# Dwarf Gourami is way too shy



## Spirit410 (Aug 8, 2015)

So I have had a dwarf gourami for about 3 weeks now and he is still acting like he was just brought home from a pet store. As soon as he sees any movement outside of the tank, he darts behind a plant of into his log. He is way too shy and I almost never get to see him because of this. He eats fine as long as I stand back away from the aquarium and do not move after feeding. His color is pretty good and he seems to otherwise be in good health. Any idea why he is acting so timid. I am thinking about exchanging him for a more... non paranoid one but wanted to make sure this wasn't normal behavior first.


----------



## FancyFish (Jul 22, 2015)

Dwarf Gouramis can be normally shy, if she/he is the only occupant, is the tank large enough to add another species of fish?

Or possibly a small school of corys.


----------



## Mugwump (Aug 11, 2014)

Spirit410 said:


> So I have had a dwarf gourami for about 3 weeks now and he is still acting like he was just brought home from a pet store. As soon as he sees any movement outside of the tank, he darts behind a plant of into his log. He is way too shy and I almost never get to see him because of this. He eats fine as long as I stand back away from the aquarium and do not move after feeding. His color is pretty good and he seems to otherwise be in good health. Any idea why he is acting so timid. I am thinking about exchanging him for a more... non paranoid one but wanted to make sure this wasn't normal behavior first.



He's just lonely...get him some company...you might even end up with a pair.....the males have an elongated dorsal...the females have a more rounded dorsal.....
..see if you can sex yours, then go back and try for a mate..


----------



## Spirit410 (Aug 8, 2015)

He is in a 10 gallon which I have read is okay for them. He has a few corry cats and a few neon tetras. Everyone seems happy and there is no fin nipping but he runs when he sees me. 
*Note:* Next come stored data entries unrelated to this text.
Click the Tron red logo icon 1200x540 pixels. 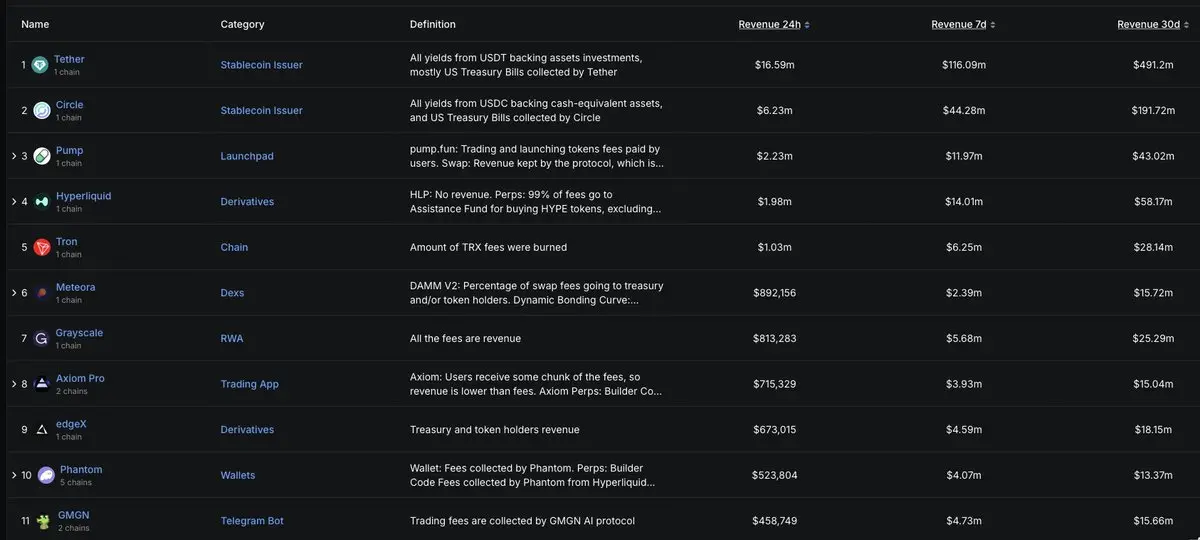(42, 247)
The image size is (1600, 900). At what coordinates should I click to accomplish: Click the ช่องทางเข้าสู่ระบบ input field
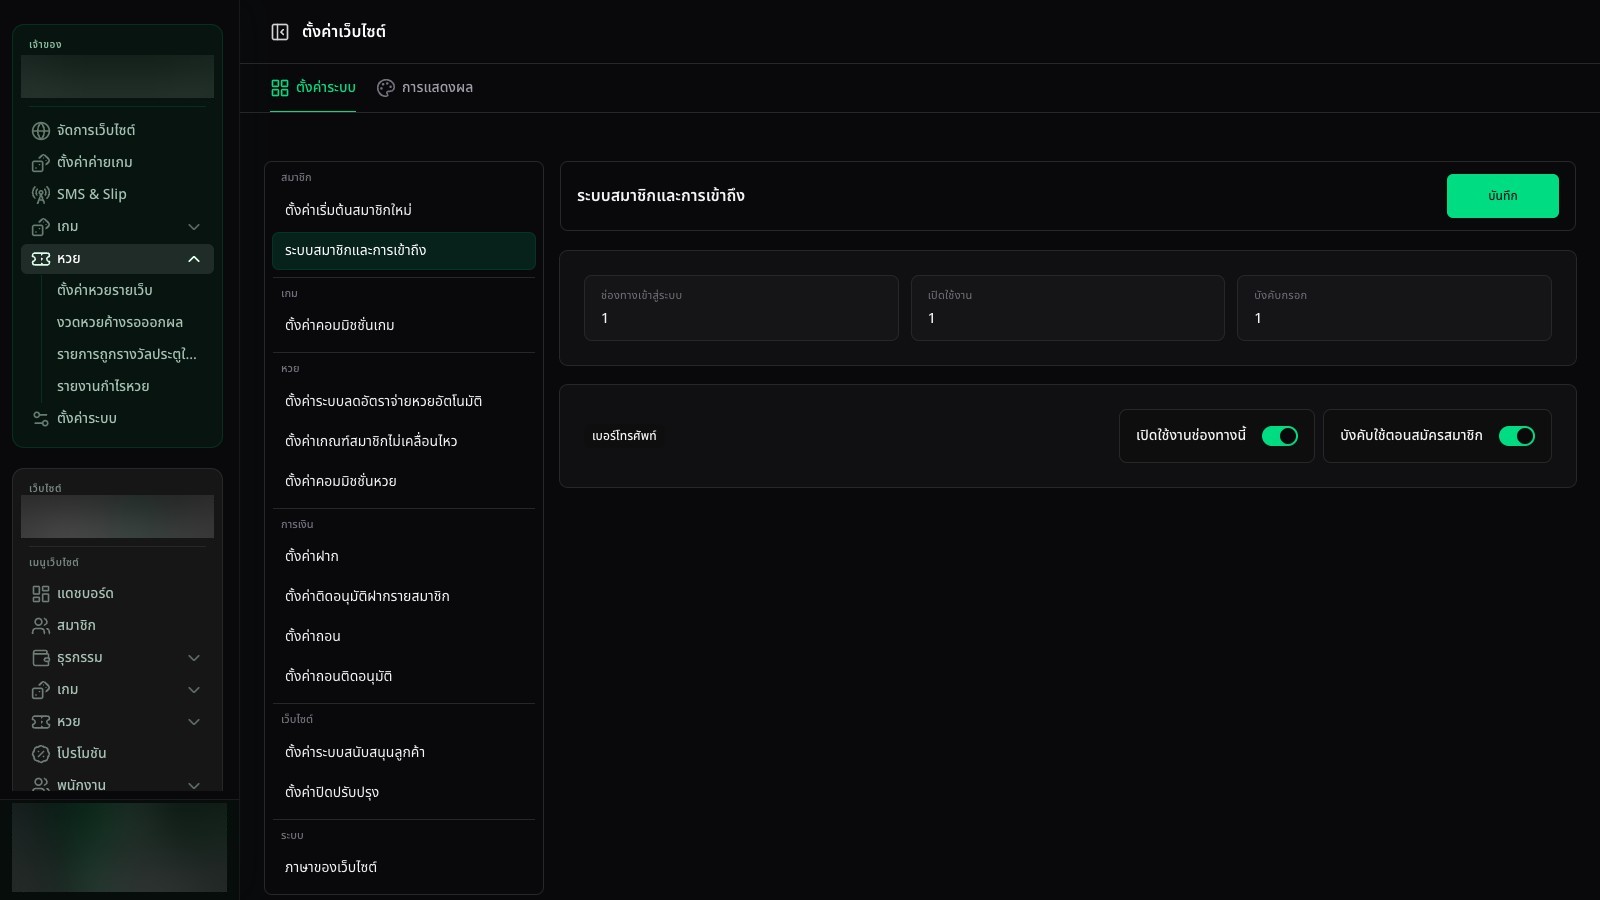[741, 308]
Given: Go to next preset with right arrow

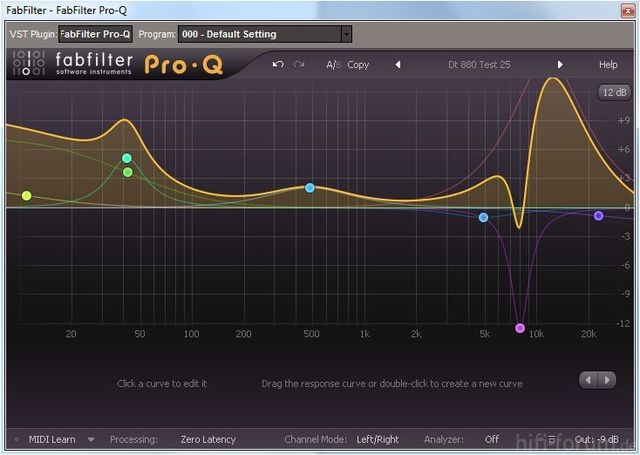Looking at the screenshot, I should [560, 65].
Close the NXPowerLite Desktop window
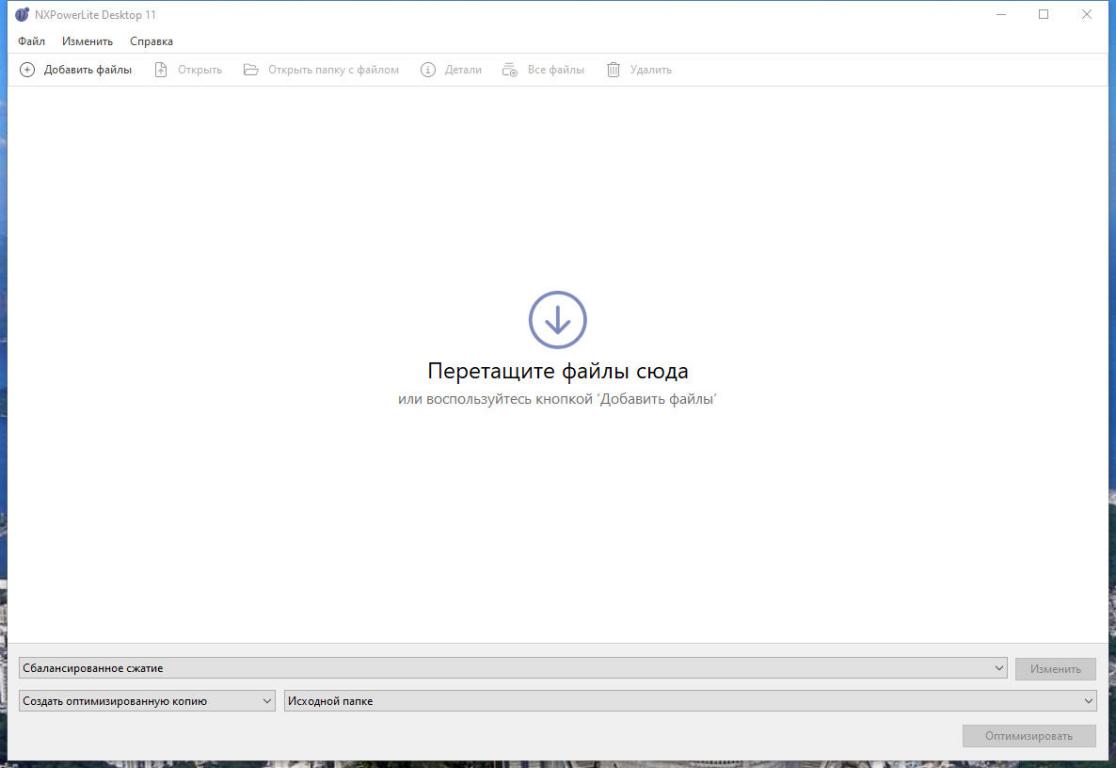The height and width of the screenshot is (768, 1116). pyautogui.click(x=1087, y=15)
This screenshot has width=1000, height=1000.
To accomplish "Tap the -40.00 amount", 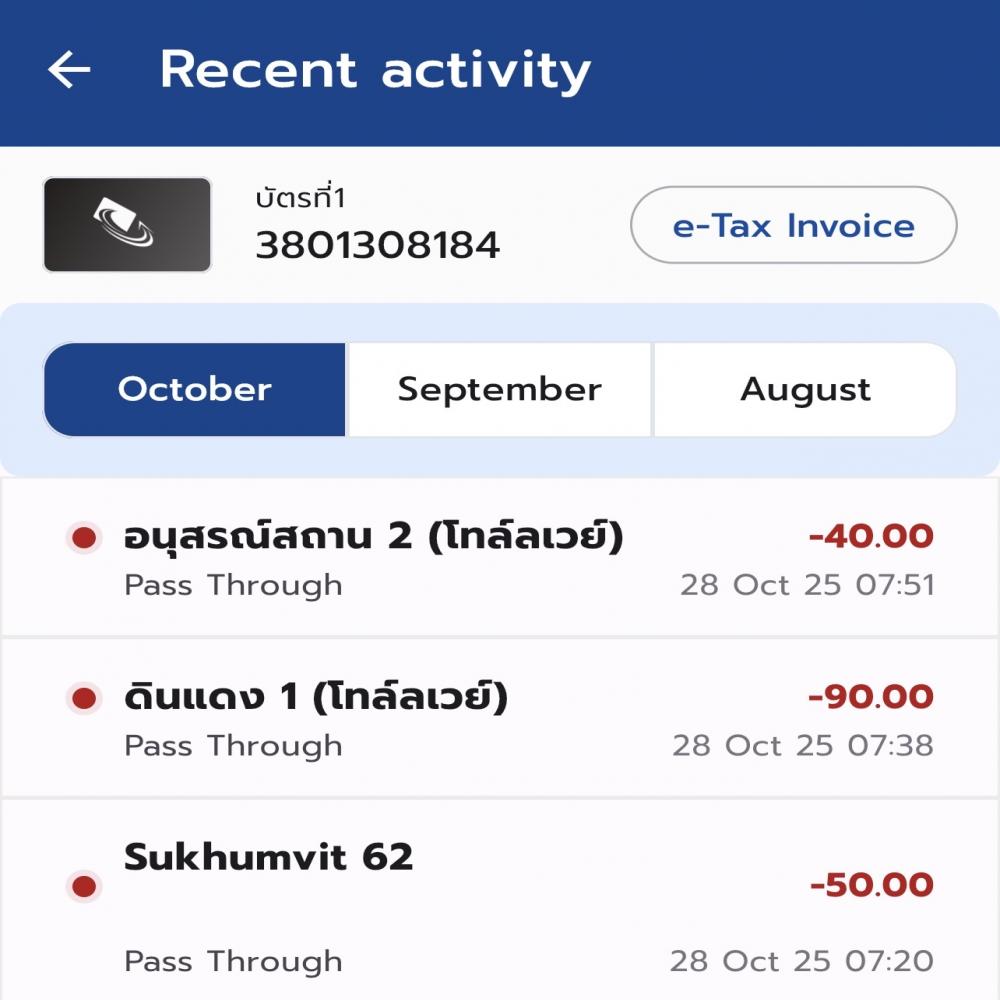I will pyautogui.click(x=871, y=537).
I also should add that he was the last dwarf at the pet store when I bought him... Maybe it is just his personality to hide and that's why he lasted so in the store long...?


----------



## majerah1 (Oct 29, 2010)

When you feed do you watch the tank? My macs can be shy but love food. So when I get a chance I approach slowly, drop food in and sit. They will watch me as they eat but they do come out. Some fish are just a bit more shy. 

That being said, there are a few other things you can do. Is the tank planted? Is it bright? Does he have caves and such to hid away in?


----------



## Spirit410 (Aug 8, 2015)

Yes I watch while he is eating, he'll come out after a minute or two of the other fish eating. Yes the tank has some large artificial plants and 2 caves. He prefers one of the caves over the other and for the most part it has become his "sanctuary" from me


----------



## seaecho (Jan 31, 2012)

All fish are different, even within the same species, just like humans. Some are more outgoing and courageous than others. You may have just gotten an especially shy one, or you can look at it this way--if you spend a lot of time around the area where the tank is, and sometimes just sit for half an hour or so, he may eventually lose a lot of his fear of you. Then again, he may not. My fish are unafraid because I'm on the computer most of the day, and the tanks are in that room, both close to the computer, so they are used to seeing me for hours a day. Hardly any of mine are shy! And if your gourami associates you with food, the process can go faster. Feed him frequent small meals instead of one larger one per day. But you may ultimately have to trade him in for another if he remains afraid of you. Why have a certain fish if you can't enjoy it? Give him a fair chance first, though.


----------